Allen v. State Bar

21 P.2d 107, 218 Cal. 19, 1933 Cal. LEXIS 450
CourtCalifornia Supreme Court
DecidedApril 21, 1933
DocketDocket No. L.A. 13945.
StatusPublished
Cited by7 cases

This text of 21 P.2d 107 (Allen v. State Bar) is published on Counsel Stack Legal Research, covering California Supreme Court primary law. Counsel Stack provides free access to over 12 million legal documents including statutes, case law, regulations, and constitutions.

Bluebook
Allen v. State Bar, 21 P.2d 107, 218 Cal. 19, 1933 Cal. LEXIS 450 (Cal. 1933).

Opinion

THE COURT.

Local administrative committee number eight, State Bar of California, in and for the county of Los Angeles, upon a hearing duly had, found that the petitioner, William G. Allen, had committed acts of gross moral turpitude and had. violated his oath as an attorney and counselor at law, and basing its conclusions upon said findings recommended to the Board of Governors of The State Bar that he be disbarred and that his name be stricken from the roll of attorneys of the state of California. The Board of *21 Governors of The State Bar, on July 15, 1932, acting upon the findings of said local administrative committee approved and adopted the same as the findings of said Board of Governors, and recommended to this court that said William G. Allen be disbarred from the practice of the law in the state of California.

Petitioner was employed by Mrs. Anna Hoagard, wife of James W. Hoagard and an aged lady, who was injured in an automobile collision, to prosecute her claim against Melvin Pepper, a minor, and J. C. Ferguson, on account of personal injuries sustained by her as the result of the negligence of the two persons last named.

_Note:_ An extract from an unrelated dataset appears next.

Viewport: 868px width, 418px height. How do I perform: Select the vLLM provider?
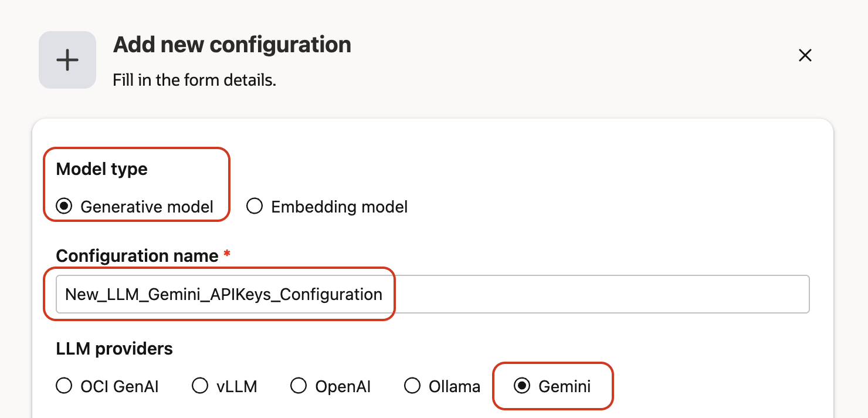(x=200, y=386)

James W. Hoagard, her husband, is totally blind in one eye and has but a small percentage of vision in the other eye. Judgment went for Mrs. Hoagard against s^-id minor, Pepper, and Ferguson in the sum of $1500, and costs taxed at $49.

Approximately thirty days after the judgment was entered petitioner collected upon said judgment the sum of $500, and entered a partial satisfaction. Some five or six months thereafter petitioner collected the further sum of $750, and satisfied the judgment in full without the knowledge or consent of his client. She was in need of financial assistance and had repeatedly interviewed petitioner as to the unpaid balance, and upon each occasion he told her that it was not collectible, as the defendants had become bankrupt, and their estates were in the hands of a receiver. Mrs. Hoagard discovered some months thereafter that petitioner had collected an additional sum of $750 by a chance meeting with a person who had actual knowledge that two other persons who were injured in the same accident had been paid the amounts awarded to them under a similar judgment. She thereupon investigated the record and discovered that petitioner had satisfied in full the judgment rendered in her favor for the sum of $1549 upon payment to him of the sum of $1250. The whole of said sum of $750 had been appropriated to his own use in the manner herein related.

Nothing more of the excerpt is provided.